▶ **Source data**:

....................

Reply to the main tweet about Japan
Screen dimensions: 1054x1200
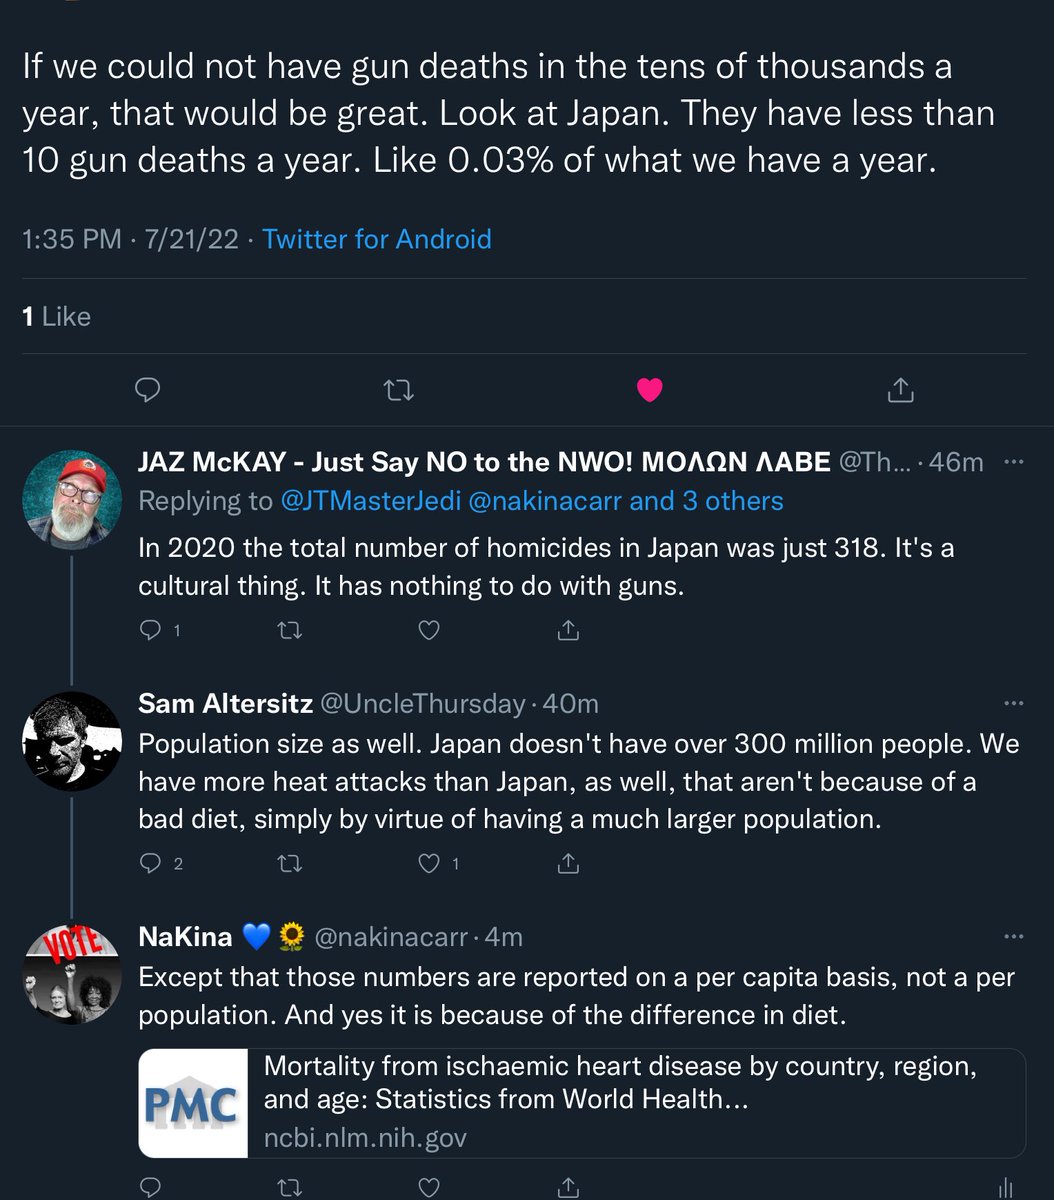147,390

....................

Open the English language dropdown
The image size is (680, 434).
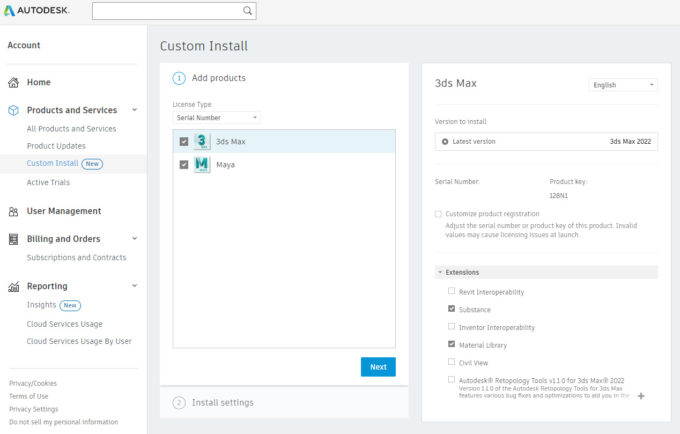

....................

▶ **Problem description**: Using the entries above, extract exactly the span from the line with "Open the English language dropdown" to the line with "The image size is (680, 434).", both lines included; leave out everything else.

▶ **Solved problem**:
Open the English language dropdown
The image size is (680, 434).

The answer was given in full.